Altra pesante chiusura in rosso per gli indici statunitensi ieri sera in scia alle continue tensioni che stanno arrivando dal prolungato periodo di shutdown e in vista della scadenza del debt ceiling (tetto del debito).

Se in questo momento non assistiamo a forti correzioni di borsa lo dobbiamo solo alla decisione della Fed di mantenere una politica ultra accomodante nel precedente meeting di settembre. Intanto il primo grande effetto di questo shutdown è il rinvio della pubblicazione dei non farm payrolls che potrebbe avere un impatto negativo sul sentiment degli operatori nell’ultima seduta della settimana. Dal punto di vista tecnico, ieri l’S&P500 ha aggiornato i minimi da più di quattro settimane e si è fermato in area 1.670 punti, resistenza del 26 agosto scorso. La vicinanza alla trend line rialzista che sostiene il recupero avviato sui minimi di novembre scorso potrebbe creare occasione per una timida reazione. L’idea di fondo è che la fase correttiva potrebbe però riprendere presto e una eventuale perforazione di questo livello potrebbe condurre a una discesa verso 1.627 punti, bottom di fine agosto.

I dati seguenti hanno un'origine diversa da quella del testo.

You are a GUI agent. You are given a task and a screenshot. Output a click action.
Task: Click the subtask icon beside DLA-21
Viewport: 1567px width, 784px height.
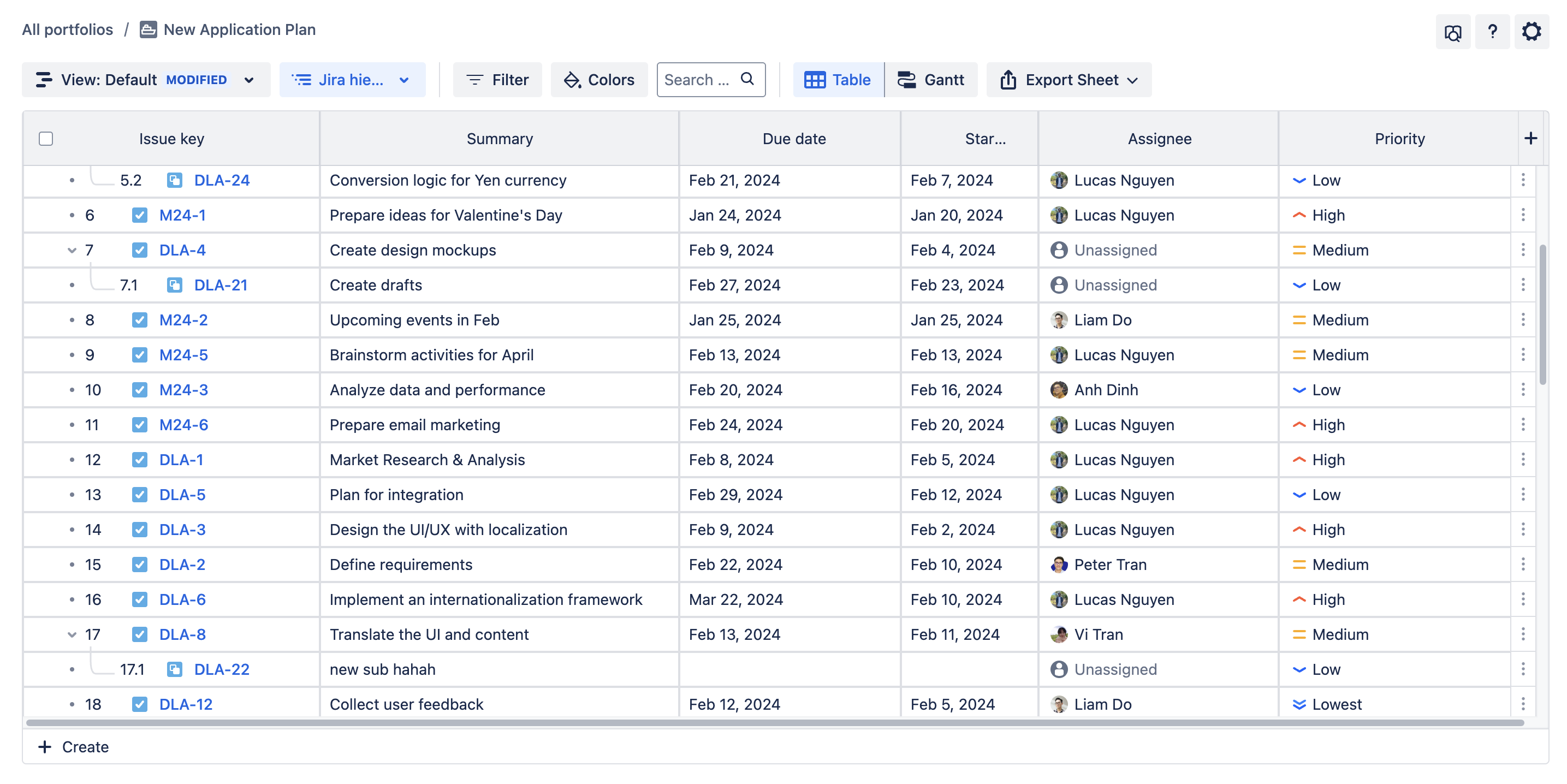point(175,285)
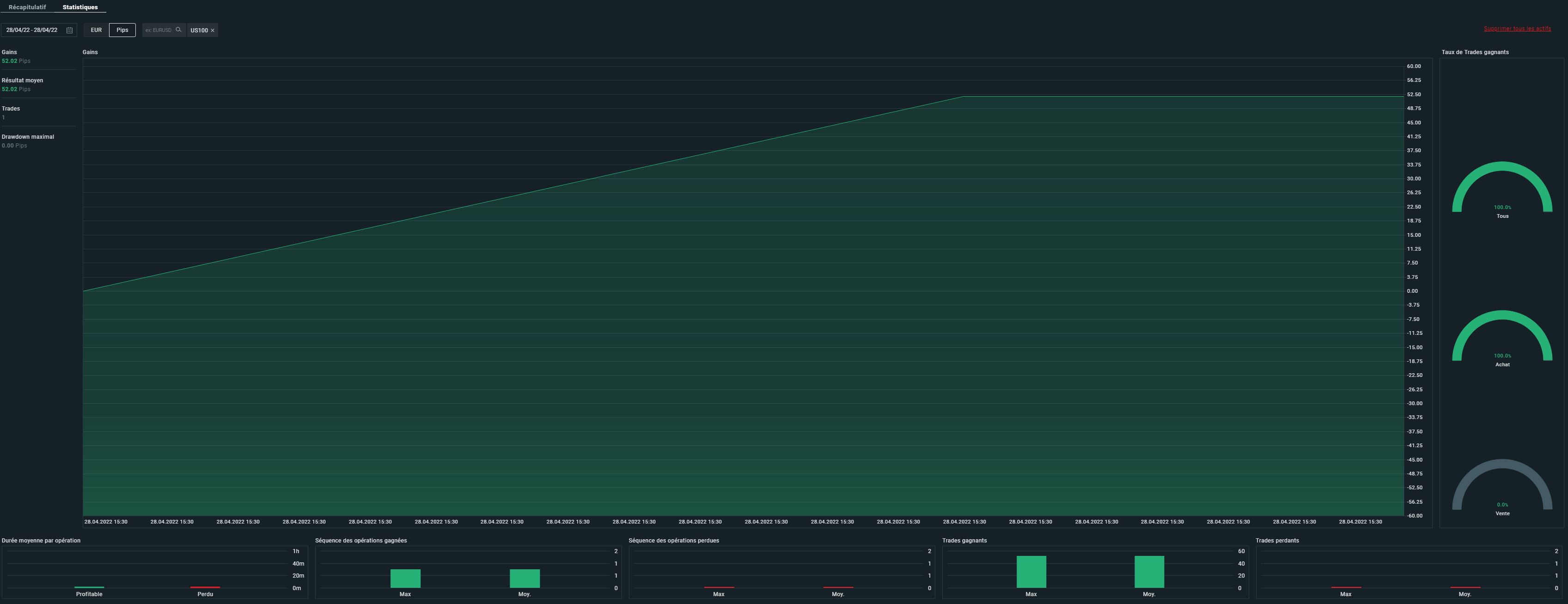Switch units to EUR

pyautogui.click(x=96, y=30)
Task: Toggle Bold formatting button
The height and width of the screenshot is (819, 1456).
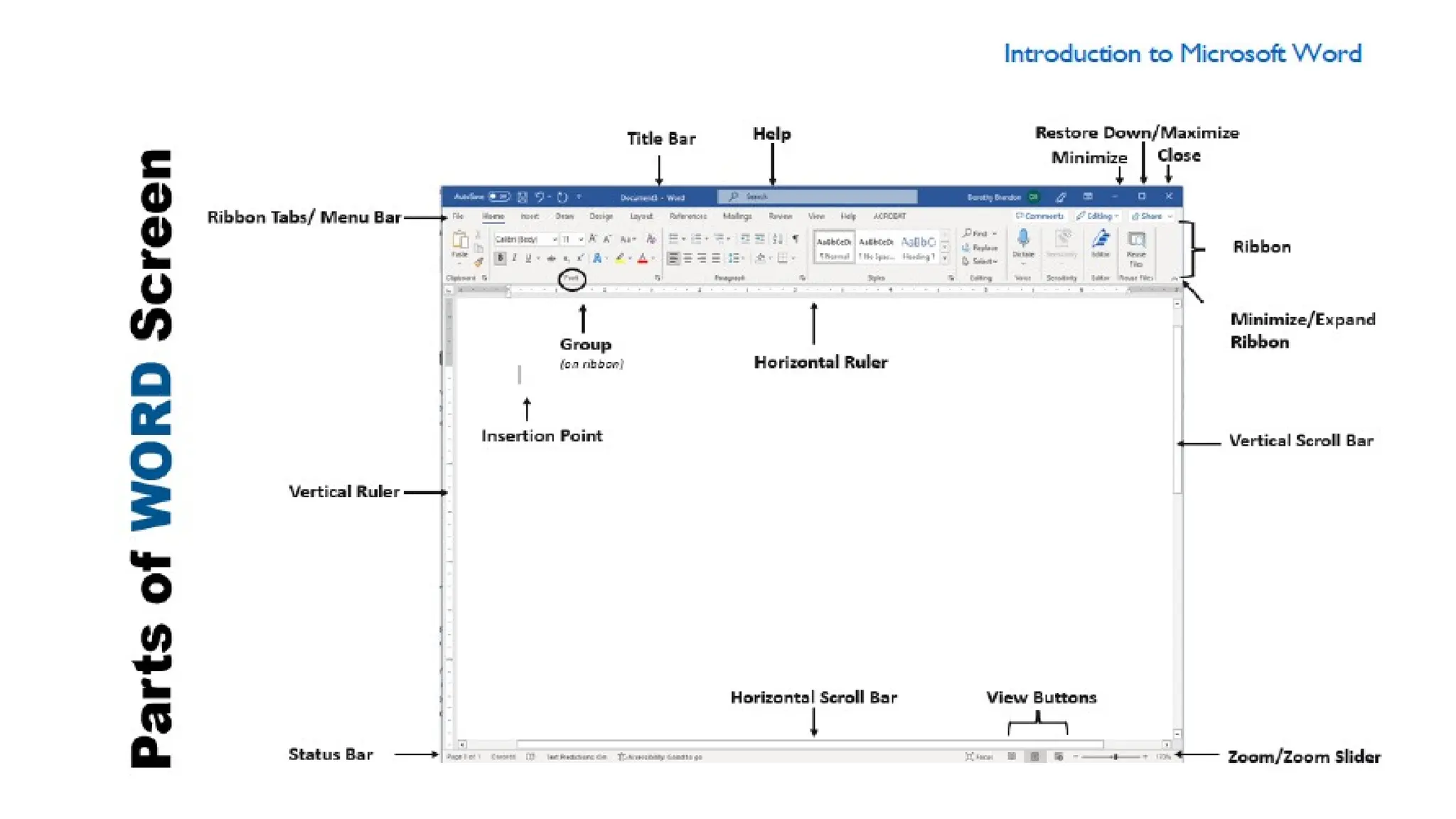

Una rottura di questi minimi porterebbe in essere l’ipotesi di un failure swing top. Al di sotto di questo livello il test successivo sarà a 1.600 punti, dove passa ora la media mobile a 200 giorni, e successivamente a 1.560 punti, minimi di giugno. Solo un ritorno sopra 1.690 potrebbe rilanciare le prospettive rialziste che proietterebbero l’indice verso i massimi storici a 1.730 punti.

La strategia operativa intraday: Long sopra 1.690 con target a 1.710 e successivo a 1.730. Short sotto 1.670 con obiettivo a 1.652 e 1.627 punti.